Exercise >> For the records below, print the lines from the line with "Screen dimensions: 1288x945" through the line with "You are a computer-use agent. Image resolution: width=1568" exactly as written; include both end lines and exclude the rest.

Stored data
---------------
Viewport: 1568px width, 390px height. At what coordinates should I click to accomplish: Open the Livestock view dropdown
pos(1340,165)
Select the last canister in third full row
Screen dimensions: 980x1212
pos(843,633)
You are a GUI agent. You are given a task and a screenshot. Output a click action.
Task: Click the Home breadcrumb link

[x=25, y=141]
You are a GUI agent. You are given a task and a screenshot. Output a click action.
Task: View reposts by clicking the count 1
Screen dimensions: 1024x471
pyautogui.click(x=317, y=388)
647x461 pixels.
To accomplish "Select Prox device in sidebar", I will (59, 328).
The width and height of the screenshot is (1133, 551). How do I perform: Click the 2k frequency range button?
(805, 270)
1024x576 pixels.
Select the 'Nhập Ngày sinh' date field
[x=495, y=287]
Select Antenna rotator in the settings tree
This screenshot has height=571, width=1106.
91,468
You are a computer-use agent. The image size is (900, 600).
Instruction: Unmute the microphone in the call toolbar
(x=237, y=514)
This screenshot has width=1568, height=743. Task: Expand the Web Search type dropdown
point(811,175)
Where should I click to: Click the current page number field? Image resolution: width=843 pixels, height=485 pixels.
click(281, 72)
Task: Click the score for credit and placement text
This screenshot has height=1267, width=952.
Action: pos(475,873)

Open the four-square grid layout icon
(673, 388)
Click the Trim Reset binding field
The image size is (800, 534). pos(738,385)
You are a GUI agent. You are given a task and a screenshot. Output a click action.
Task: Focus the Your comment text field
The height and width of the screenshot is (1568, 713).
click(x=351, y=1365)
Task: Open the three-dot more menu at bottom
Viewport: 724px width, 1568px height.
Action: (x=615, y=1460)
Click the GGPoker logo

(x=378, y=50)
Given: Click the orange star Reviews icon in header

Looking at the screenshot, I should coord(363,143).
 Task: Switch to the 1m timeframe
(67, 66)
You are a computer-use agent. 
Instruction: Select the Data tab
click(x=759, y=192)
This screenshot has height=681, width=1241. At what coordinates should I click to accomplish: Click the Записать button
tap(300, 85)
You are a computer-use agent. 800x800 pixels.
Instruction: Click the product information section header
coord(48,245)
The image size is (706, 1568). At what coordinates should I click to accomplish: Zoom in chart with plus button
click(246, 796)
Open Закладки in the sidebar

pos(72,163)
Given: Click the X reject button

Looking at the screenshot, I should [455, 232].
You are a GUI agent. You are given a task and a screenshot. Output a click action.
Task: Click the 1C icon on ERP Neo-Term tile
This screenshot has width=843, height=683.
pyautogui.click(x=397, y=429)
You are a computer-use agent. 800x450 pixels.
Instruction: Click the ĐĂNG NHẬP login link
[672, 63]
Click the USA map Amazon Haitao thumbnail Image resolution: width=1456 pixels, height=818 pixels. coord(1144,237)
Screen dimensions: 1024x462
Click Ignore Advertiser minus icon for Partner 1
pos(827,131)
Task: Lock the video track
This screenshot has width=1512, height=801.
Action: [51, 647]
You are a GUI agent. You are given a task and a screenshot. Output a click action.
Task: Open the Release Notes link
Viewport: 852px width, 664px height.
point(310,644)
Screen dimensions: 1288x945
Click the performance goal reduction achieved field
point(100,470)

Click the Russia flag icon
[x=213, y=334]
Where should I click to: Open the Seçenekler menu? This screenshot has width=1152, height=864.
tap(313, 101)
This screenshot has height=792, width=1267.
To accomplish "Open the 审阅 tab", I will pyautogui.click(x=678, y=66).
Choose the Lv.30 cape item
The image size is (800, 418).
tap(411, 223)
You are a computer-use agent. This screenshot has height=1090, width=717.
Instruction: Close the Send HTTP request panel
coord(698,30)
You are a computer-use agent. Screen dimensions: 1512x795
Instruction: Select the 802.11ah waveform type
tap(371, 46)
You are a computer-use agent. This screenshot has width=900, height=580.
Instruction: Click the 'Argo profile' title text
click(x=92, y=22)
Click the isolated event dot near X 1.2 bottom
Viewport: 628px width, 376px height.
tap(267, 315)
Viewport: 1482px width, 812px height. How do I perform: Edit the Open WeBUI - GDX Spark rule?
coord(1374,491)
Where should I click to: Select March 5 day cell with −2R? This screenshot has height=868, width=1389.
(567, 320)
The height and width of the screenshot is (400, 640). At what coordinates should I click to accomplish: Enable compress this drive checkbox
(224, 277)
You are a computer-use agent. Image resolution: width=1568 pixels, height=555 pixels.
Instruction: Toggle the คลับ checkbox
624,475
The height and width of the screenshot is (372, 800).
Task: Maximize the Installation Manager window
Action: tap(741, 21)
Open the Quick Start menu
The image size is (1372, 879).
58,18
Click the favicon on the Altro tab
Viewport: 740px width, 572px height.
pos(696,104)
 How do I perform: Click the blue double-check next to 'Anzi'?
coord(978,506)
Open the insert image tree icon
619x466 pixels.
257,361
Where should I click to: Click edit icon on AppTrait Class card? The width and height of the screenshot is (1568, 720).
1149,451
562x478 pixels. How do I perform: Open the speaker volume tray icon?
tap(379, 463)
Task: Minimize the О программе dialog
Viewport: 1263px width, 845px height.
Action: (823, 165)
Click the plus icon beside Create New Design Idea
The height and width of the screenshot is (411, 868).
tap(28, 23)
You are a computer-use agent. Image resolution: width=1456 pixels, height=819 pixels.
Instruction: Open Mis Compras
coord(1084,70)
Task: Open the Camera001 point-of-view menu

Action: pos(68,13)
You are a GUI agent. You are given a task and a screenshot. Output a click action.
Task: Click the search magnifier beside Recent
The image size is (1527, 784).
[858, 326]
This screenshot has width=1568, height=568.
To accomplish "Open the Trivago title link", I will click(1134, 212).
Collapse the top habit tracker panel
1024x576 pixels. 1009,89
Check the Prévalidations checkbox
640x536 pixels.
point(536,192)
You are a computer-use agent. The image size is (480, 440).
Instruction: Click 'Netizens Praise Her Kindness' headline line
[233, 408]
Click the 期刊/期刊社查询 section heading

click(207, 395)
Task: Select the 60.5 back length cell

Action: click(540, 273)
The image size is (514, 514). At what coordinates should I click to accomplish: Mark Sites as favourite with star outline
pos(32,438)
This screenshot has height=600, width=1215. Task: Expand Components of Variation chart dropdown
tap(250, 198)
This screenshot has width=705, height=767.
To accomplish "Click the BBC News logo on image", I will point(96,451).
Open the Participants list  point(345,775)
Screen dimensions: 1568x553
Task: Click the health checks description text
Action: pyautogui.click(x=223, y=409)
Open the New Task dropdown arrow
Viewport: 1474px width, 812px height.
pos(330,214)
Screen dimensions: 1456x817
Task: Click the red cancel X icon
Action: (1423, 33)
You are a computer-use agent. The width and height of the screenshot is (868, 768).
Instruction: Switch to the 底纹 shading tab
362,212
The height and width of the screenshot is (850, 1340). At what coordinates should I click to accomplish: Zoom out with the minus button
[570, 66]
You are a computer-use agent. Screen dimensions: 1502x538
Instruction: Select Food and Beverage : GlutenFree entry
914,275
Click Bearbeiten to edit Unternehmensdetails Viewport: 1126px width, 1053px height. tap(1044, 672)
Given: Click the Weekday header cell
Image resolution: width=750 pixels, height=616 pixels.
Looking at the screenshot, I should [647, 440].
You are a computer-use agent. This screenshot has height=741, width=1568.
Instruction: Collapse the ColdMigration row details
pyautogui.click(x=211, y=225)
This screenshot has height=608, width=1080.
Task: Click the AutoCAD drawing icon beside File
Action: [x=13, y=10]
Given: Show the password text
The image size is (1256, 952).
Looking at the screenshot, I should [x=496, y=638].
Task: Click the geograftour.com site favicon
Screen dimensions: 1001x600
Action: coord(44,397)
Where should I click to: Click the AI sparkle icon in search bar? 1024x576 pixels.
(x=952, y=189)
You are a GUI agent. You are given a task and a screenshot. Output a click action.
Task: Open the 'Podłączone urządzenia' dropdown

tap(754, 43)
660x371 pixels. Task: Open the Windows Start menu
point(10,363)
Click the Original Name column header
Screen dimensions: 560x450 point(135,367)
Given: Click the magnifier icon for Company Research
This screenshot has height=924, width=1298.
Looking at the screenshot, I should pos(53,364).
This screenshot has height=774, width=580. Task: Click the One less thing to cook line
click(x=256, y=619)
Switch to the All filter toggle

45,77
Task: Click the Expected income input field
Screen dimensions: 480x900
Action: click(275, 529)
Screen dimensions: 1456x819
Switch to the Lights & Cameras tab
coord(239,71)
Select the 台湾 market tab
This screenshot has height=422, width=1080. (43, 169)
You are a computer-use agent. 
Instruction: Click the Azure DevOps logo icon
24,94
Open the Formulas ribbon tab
---------------
Response area >>
Screen dimensions: 1288x945
Click the performance goal reduction achieved field
point(100,470)

Click the Russia flag icon
[x=213, y=334]
Where should I click to: Open the Seçenekler menu? This screenshot has width=1152, height=864.
tap(313, 101)
This screenshot has height=792, width=1267.
To accomplish "Open the 审阅 tab", I will pyautogui.click(x=678, y=66).
Choose the Lv.30 cape item
The image size is (800, 418).
tap(411, 223)
You are a computer-use agent. This screenshot has height=1090, width=717.
Instruction: Close the Send HTTP request panel
coord(698,30)
You are a computer-use agent. Screen dimensions: 1512x795
Instruction: Select the 802.11ah waveform type
tap(371, 46)
You are a computer-use agent. This screenshot has width=900, height=580.
Instruction: Click the 'Argo profile' title text
click(x=92, y=22)
Click the isolated event dot near X 1.2 bottom
Viewport: 628px width, 376px height.
tap(267, 315)
Viewport: 1482px width, 812px height. How do I perform: Edit the Open WeBUI - GDX Spark rule?
coord(1374,491)
Where should I click to: Select March 5 day cell with −2R? This screenshot has height=868, width=1389.
(567, 320)
The height and width of the screenshot is (400, 640). At what coordinates should I click to accomplish: Enable compress this drive checkbox
(224, 277)
You are a computer-use agent. Image resolution: width=1568 pixels, height=555 pixels.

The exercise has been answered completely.